Pain motivates patients to present to you for treatment and perform their rehab exercises. Why are your patients experiencing pain, and how can you accurately diagnose the source of their pain? Most importantly, how can you choose the best treatment, motivate your patients to perform their rehab, and help improve your patients pain?
Now available - Why does it hurt? Pain science for clinical practice with Simon Olivotto
With this three part presentation “Why does it hurt?” with Simon Olivotto, you’ll develop a strong understanding of the different pain mechanisms your patients are experiencing, sharpen your diagnostic accuracy, and deliver more effective, targeted treatments.
Part 1 – “Why does it hurt?”
In part 1, you’ll help your patient make sense of their pain, exploring nociception, central nervous system modulation and clinical examples of how the brain interprets and organises sensory information to form the experience of pain.
In part 1, you’ll discover:
- How to clearly and succinctly explain pain and recovery to your patients.
- Why are patients often sore, even without any tissue damage?
- How to recognise hyperalgesia, allodynia, temporal summation, as well as peripheral and central nervous system sensitivity changes, and how these impact your treatment.
- How will your treatment vary depending on whether your patient has actual tissue damage (eg a muscle tear), or they have pain without ANY tissue damage?
Part 2 “Why does it still hurt?”
In Part 2, you’ll explore factors that lead to persistent pain, and case studies demonstrating how you can successfully treat patients with persistent pain.
Why is your patient SO sensitive to pain? You’ll identify three specific neuroendocrine and neuroimmune mechanisms contributing to your patients pain sensitivity. You’ll know when your patients persistent pain has behavioural and psychological influences, and how to address these within the scope of our physiotherapy treatments.
Part 2 will help you explore:
- Why do patients develop persistent pain?
- Why does your patient still hurt, even when their tissue has recovered?
- How to identify and treat factors that influence your patients pain sensitivity.
- What is “endurance coping”, how it contributes to persistent pain in your patients, and how to treat it.
- How to know when your patients have adopted “safe” or “helpful” lifting, sitting and movement strategies such as an “upright spine”, “bracing your core” or “lifting with your spine” that are helpful, or actually making their pain worse.
- Why patients adopt and continue stretches, self-massage or other behaviours that make their pain worse.
- How to identify and address psychological influences on pain, such as mood, depression and anxiety.
Part 3 – “How to stop it hurting”
In Part 3 you’ll use your knowledge from “Why it hurts” and “Why it still hurts” to provide effective, efficient and targeted assessment and treatment.
In part 3, you’ll discover:
- Subjective and objective examination tips and strategies to recognise nociceptive, neuropathic and nociplastic pain presentations, that guide your treatment and help you decide when additional medical input is needed.

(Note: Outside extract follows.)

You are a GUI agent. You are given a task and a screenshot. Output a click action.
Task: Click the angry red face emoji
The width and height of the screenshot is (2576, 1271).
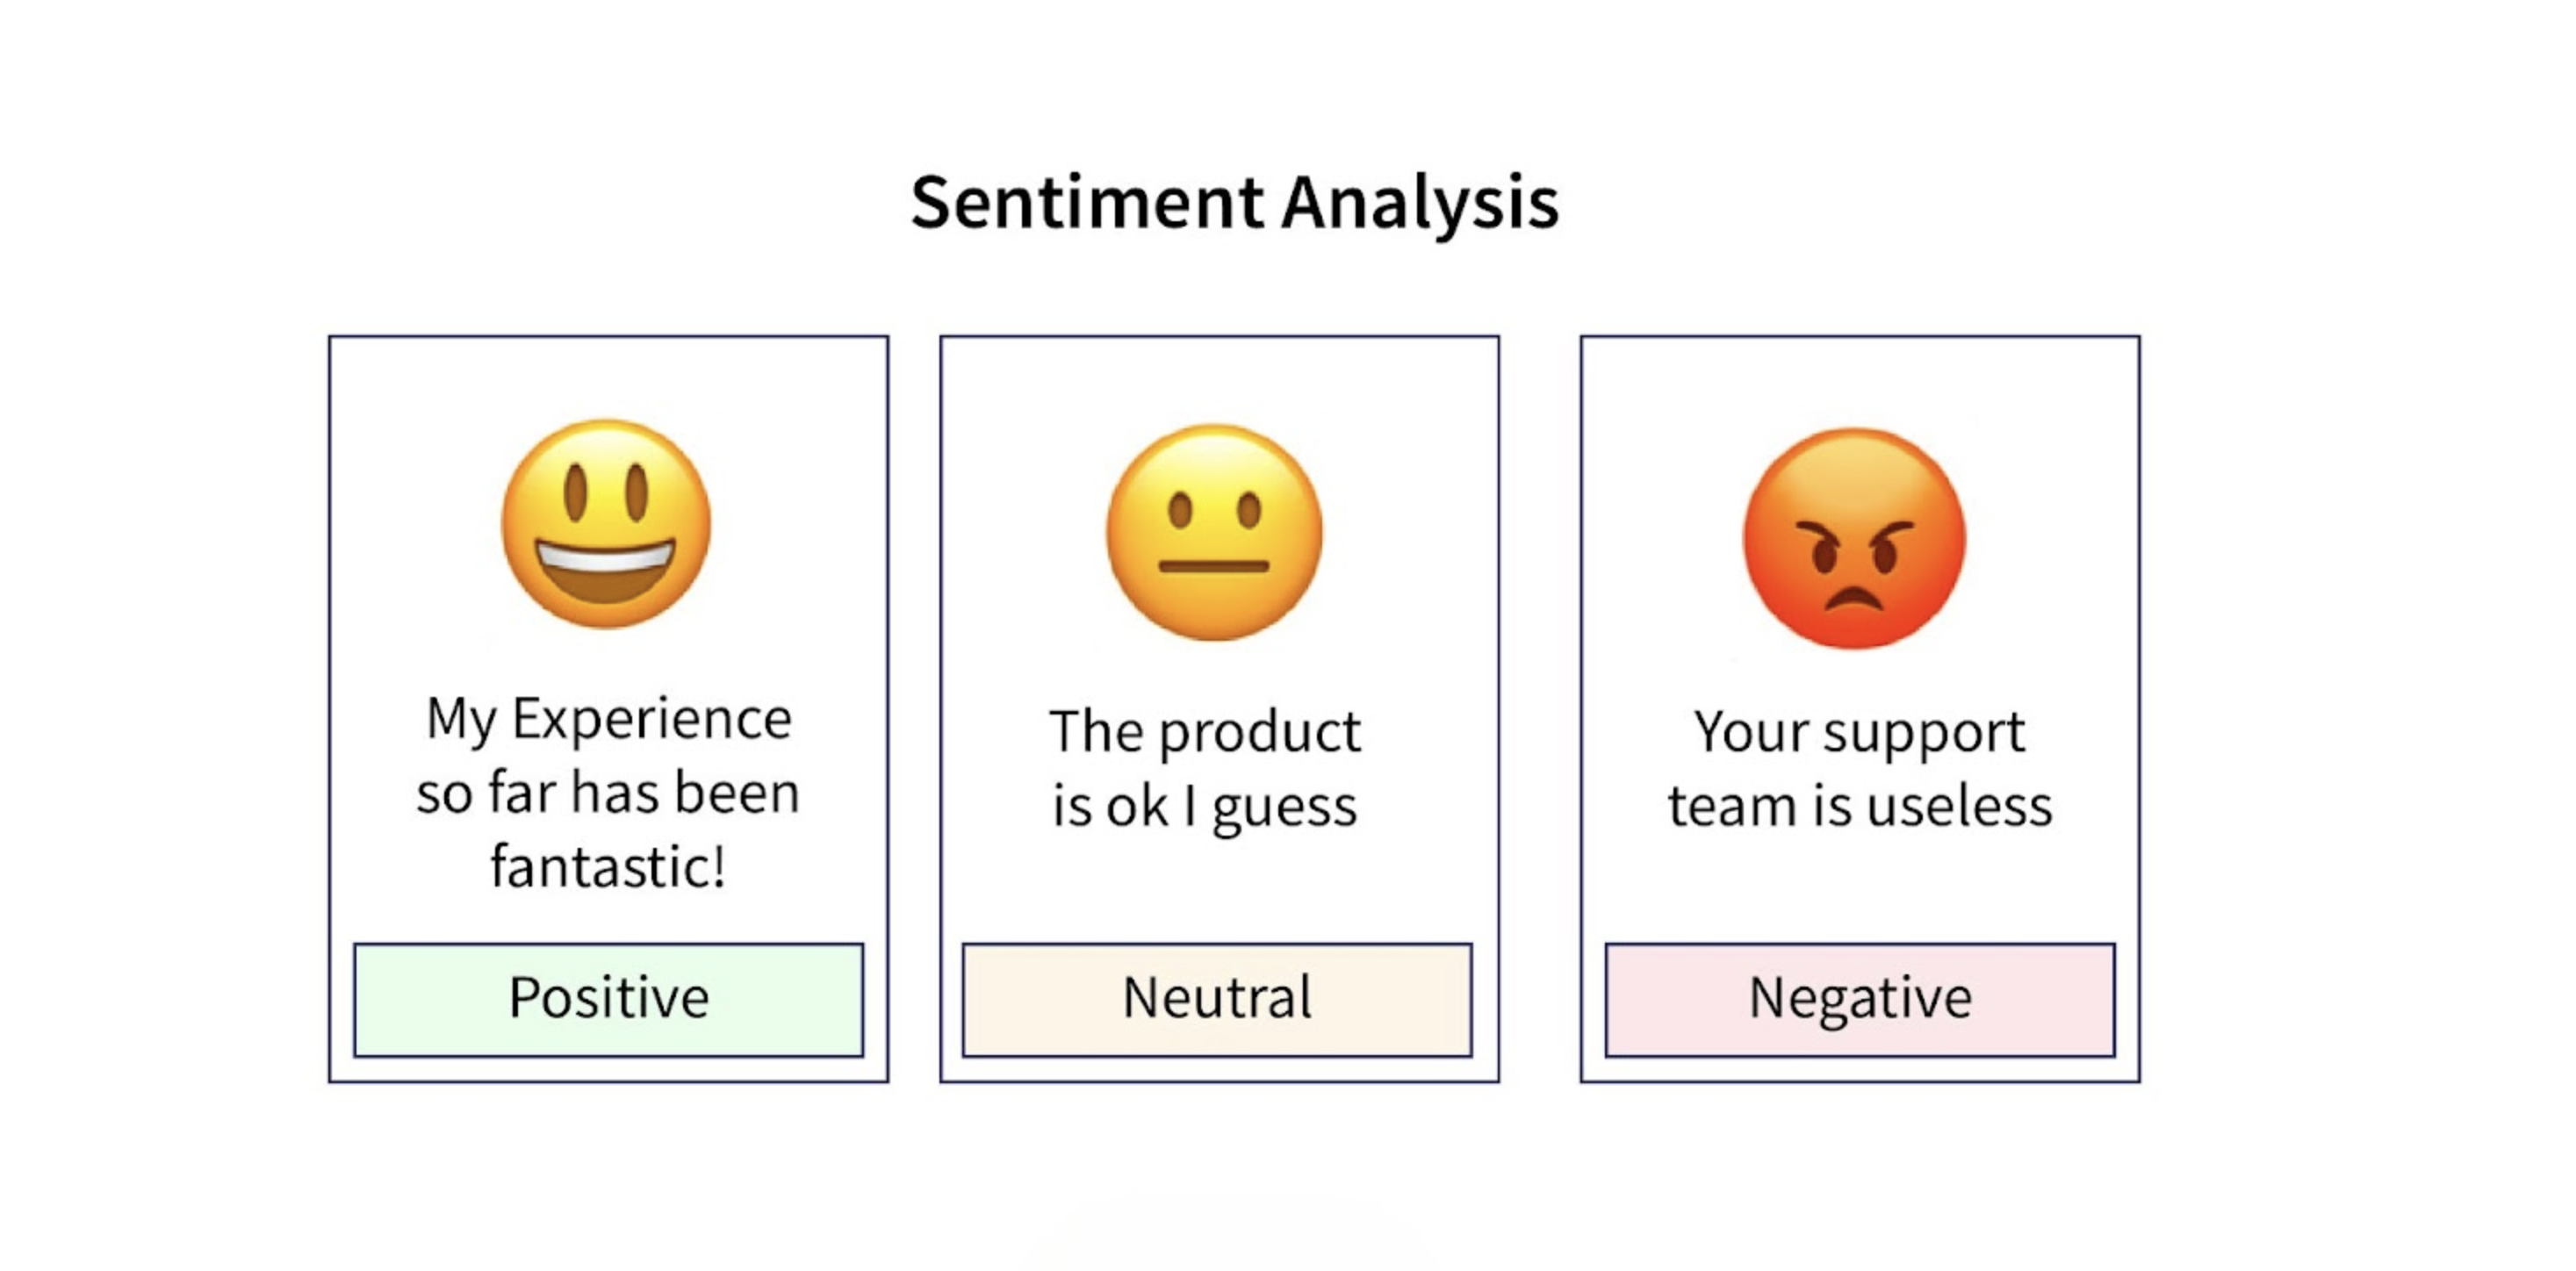pyautogui.click(x=1854, y=537)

- How to identify & treat low back pain patients with a predominantly nociceptive pain presentation.
- When your patient has neck, shoulder and arm pain, or low back, hip and leg pain - how you can identify, differentiate and treat radicular pain and radiculopathy.
- Clinical examples taking you through how to treat neck pain patients with neuropathic and radicular pain conditions.
- How to identify and treat nociplastic presentations when your patient has severe, irritable, constant pain, with inconsistent aggravating and easing factors, and is a bit hard to pin down.
- 5 tips to easily incorporate cognitive functional therapy in your treatment and improve your results with persistent pain.
This three part presentation, available now, will take you through clinical examples and case studies that break down pain science into easy, clinically relevant tips, so you can confidently identify and treat acute and persistent pain in your patients.
Next week, Nick Kendrick will take you through how to identify, differentiate and treat common pain presentations, including somatic referred pain, neuropathic pain, facet joint, discogenic, SIJ and lumbar spine pain, tendon and bone pain.
Aims & Learning Outcomes
- Understand the underlying pain mechanisms in common musculoskeletal clinical presentations.
- Recognise clinical features of pain and understand the differences between primary and secondary hyperalgesia, allodynia, and temporal summation.
- Understand, recognise and manage factors that contribute to persistent pain.
- Sharpen subjective and objective assessment skills to recognise dominant pain classifications and providing targeted management strategies.